Source information>
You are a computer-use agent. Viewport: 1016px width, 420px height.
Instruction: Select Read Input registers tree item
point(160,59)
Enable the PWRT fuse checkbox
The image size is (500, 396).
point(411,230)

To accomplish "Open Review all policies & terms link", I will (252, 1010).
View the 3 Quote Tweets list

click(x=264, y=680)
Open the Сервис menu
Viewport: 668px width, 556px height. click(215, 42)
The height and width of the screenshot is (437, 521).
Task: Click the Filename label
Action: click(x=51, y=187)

==

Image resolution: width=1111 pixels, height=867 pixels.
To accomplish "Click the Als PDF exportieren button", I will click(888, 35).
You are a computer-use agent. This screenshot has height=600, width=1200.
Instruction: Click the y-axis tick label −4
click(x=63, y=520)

...

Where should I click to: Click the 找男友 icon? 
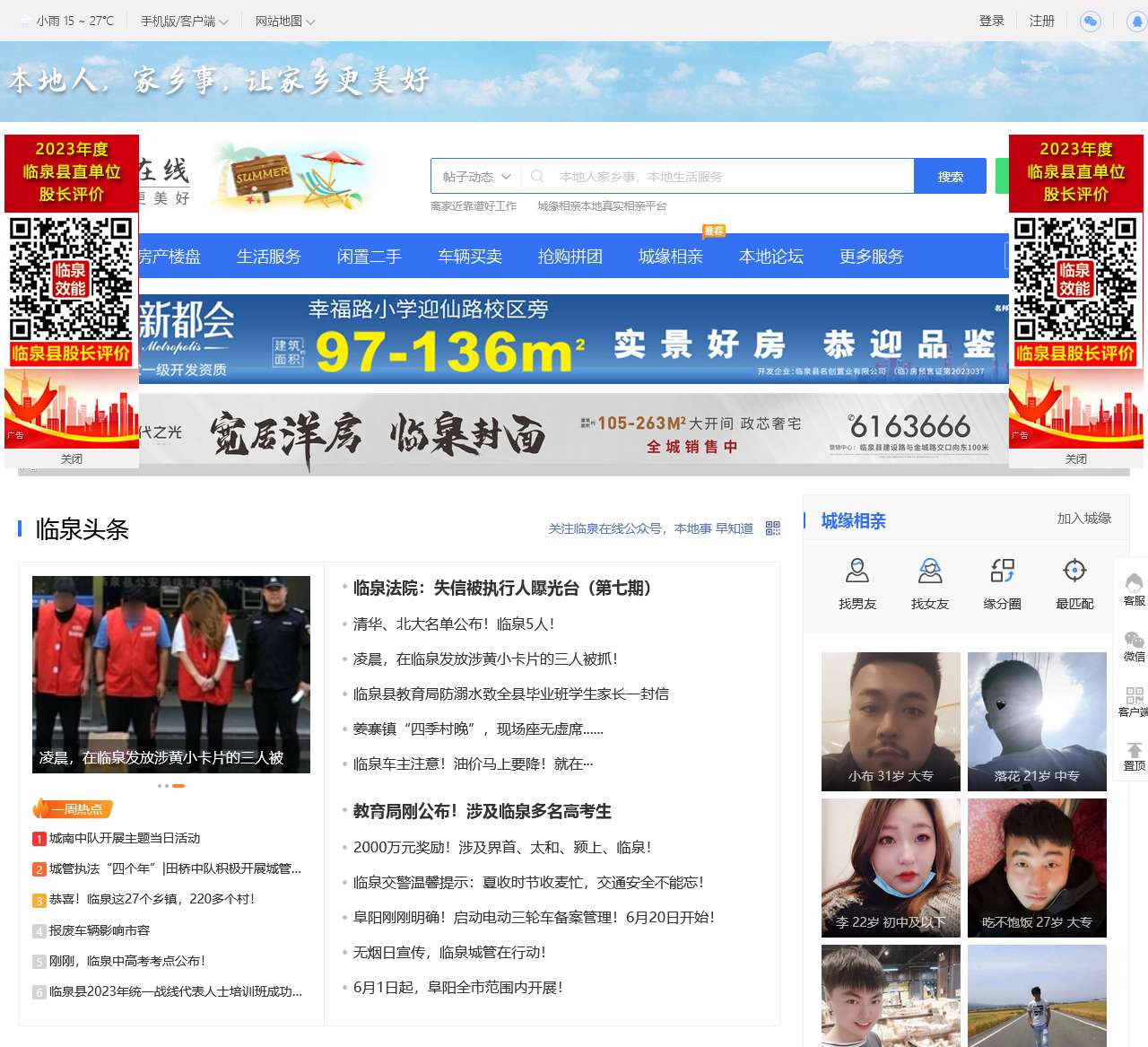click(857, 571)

What you need to do>
The string "accomplish" appears on some lines of the data above; report how many such lines there are, as a bare number.

Answer to this exercise>
2